**What to produce**
Reproduce all of the rows below verbatim, line for line.

--- BEGIN Task inputs ---

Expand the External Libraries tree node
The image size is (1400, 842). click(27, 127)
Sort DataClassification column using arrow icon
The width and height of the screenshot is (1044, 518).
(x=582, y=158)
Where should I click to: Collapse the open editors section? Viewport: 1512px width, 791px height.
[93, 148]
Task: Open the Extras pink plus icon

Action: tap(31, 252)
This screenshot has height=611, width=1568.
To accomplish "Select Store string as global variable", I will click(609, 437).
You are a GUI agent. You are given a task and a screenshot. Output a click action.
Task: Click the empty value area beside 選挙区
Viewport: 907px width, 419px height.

--- END Task inputs ---

**Finished answer**
Expand the External Libraries tree node
The image size is (1400, 842). click(27, 127)
Sort DataClassification column using arrow icon
The width and height of the screenshot is (1044, 518).
(x=582, y=158)
Where should I click to: Collapse the open editors section? Viewport: 1512px width, 791px height.
[93, 148]
Task: Open the Extras pink plus icon

Action: tap(31, 252)
This screenshot has height=611, width=1568.
To accomplish "Select Store string as global variable", I will click(609, 437).
You are a GUI agent. You are given a task and a screenshot. Output a click action.
Task: Click the empty value area beside 選挙区
Viewport: 907px width, 419px height.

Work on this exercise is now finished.